▶ _WORK TASK_
Return all the lines below exactly as written. Drop every picture.

▶ _LISTED ENTRIES_

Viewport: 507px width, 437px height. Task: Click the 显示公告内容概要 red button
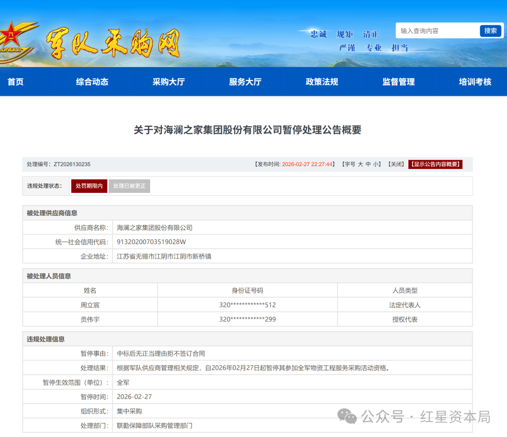[x=435, y=164]
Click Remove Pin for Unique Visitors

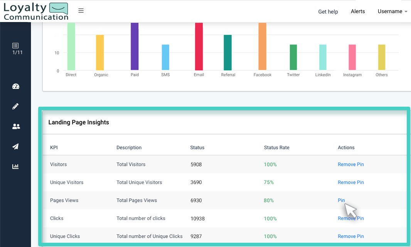tap(350, 182)

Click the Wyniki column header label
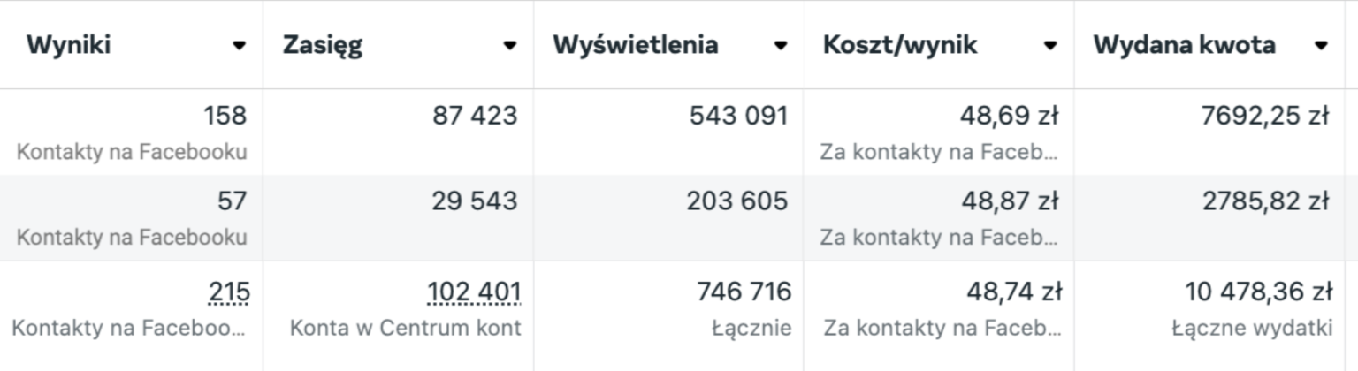(x=69, y=45)

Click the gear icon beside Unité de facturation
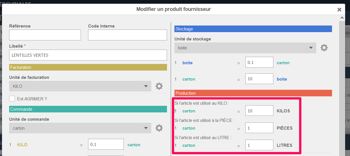[x=159, y=86]
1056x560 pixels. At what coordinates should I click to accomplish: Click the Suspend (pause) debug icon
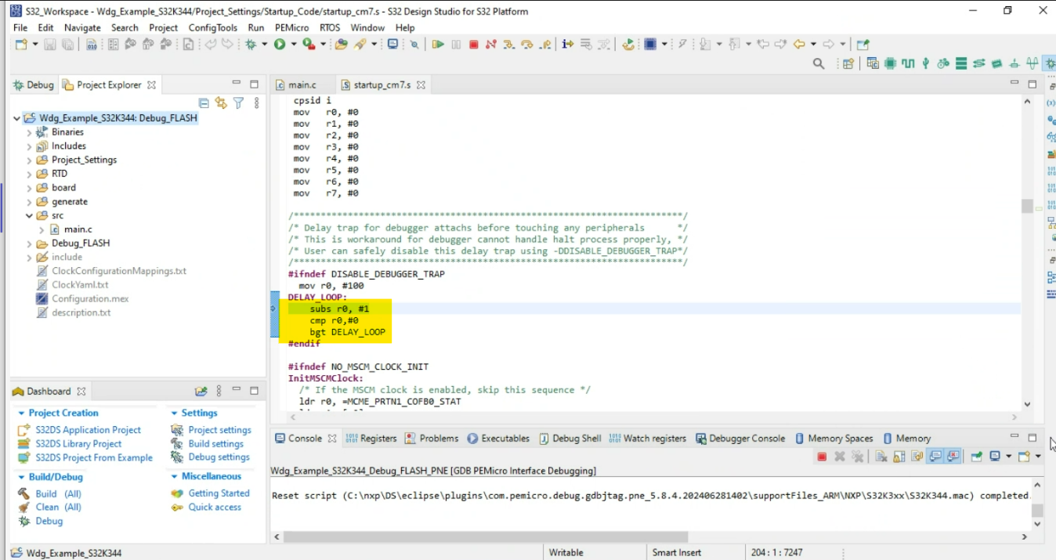(456, 45)
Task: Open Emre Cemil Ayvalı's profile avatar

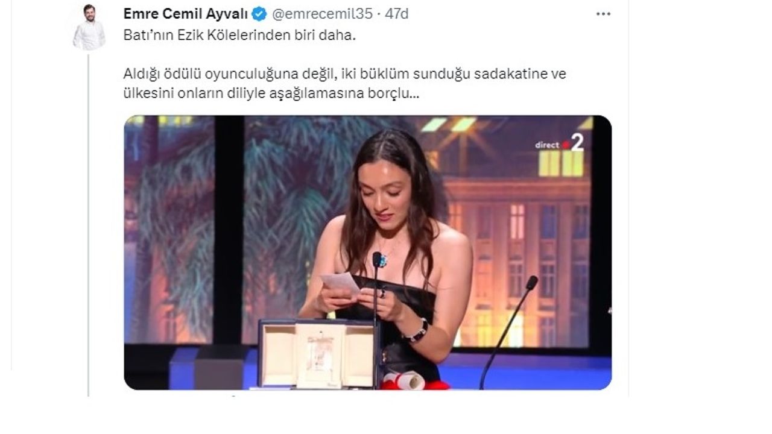Action: pos(89,27)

▶ _EXERCISE RESULT_
Viewport: 507px width, 437px height. Task: Click the 显示公告内容概要 red button
[x=435, y=164]
Click Remove Pin for Unique Visitors

tap(350, 182)

Click the Wyniki column header label
(x=69, y=45)

Click the gear icon beside Unité de facturation
[x=159, y=86]
1056x560 pixels. At what coordinates should I click to accomplish: Click the Suspend (pause) debug icon
(456, 45)
Task: Open Emre Cemil Ayvalı's profile avatar

Action: pos(89,27)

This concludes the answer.